Les de Laâge – Quelques dizaines de kilomètres au sud de Fquih, après avoir traversé l’oued Oum el Rabiaâ, se trouve un carrefour de route où la tribu des Nemaâ tient marché le samedi : Souksebt des Ouled Nemaâ. Ici ont  vécu quelques années après l’Indépendance la « Poupette » du précédent pèlerinage, son mari Philippe, et notamment leur fils Patrick, scolarisé à Beni Mellal, qui nous accompagnait avec sa moto. Si nous n’avons pas pu visiter la maison – ses habitants étaient partis pour le week end – un voisin et sa jeune épouse nous ont accueillis avec les mêmes gentillesse et attentions autour de thé et gâteaux dans leur maison en construction qui appartient aussi à l’Office d’Irrigation, où ils travaillent. L’émotion de Patrick était aussi grande que la mienne, même s’il avait déjà fait ce pèlerinage !

Au dessus de Fquih ben Salah, Souksebt et Beni Mellal se déploie la formidable barrière montagneuse de l’Atlas, dans laquelle nous avons pu randonner deux jours à moto, au milieu des amandiers en fleurs sur fonds de hauts sommets enneigés, jusqu’à Marrakech.
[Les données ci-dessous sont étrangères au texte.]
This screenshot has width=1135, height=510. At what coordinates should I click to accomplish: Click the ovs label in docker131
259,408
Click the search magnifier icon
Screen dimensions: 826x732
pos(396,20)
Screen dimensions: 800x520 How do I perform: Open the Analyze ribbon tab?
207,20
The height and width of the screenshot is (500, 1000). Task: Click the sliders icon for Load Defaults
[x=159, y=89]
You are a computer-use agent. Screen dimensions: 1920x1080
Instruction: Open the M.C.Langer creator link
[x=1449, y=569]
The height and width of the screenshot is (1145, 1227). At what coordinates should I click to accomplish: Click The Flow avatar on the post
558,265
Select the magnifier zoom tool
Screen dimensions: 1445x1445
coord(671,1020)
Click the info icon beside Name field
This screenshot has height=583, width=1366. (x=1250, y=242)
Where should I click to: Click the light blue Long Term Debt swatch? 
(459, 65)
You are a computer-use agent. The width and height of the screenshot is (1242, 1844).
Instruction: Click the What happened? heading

Un grand moment que nous partagerons dans le prochain blog, dans quelques jours.

4 thoughts on “8 – Nouveaux Pèlerinages !”

  1. Bravo les d’jeunes, votre Perrinigration est en fait une suite de séances ‘nostalgie’. Seule la météo à l’air revêche, rassurez-vous, à Paris il neige aussi! Bises

  2. Hello. Merci de ce texte et des photos. Particulièrement de l’église, dont l’architecte a été mon père Louis Perrin, venu à Fquih sur la suggestion de son cousin Anthelme, et de la piscine où nous avons tous été très assidus!!!Que de souvenirs.
    Bien amicalement, et avec tous nos encouragements.
    Marc

  3. Bravo pour ces beaux paysages et pour cette leçon de vie. J’ai revu la cazbah d’Agadir sous un autre angle. Nous y étions en famille en juillet 2009.
    Beaucoup de courage dans votre périple méditérranéen et à bientôt.

    Jules Sanon

  4. Je trouve tres interessant de voir comme la vie vous amene (par des choix a la fois conscients et inconscients) sur un vrai cheminement de vie spirituelle qui a commence l’anne derniere avec un pelerinage, et cette annee avec un retour aux sources. J’ entrevois une retraite pleine de sens. Voila enfin ces annees dont vous avez reve toutes ces dernieres 30 annees “Ah mais quand les enfants seront partis!”
    C’est chouette de vous voir en profiter autant.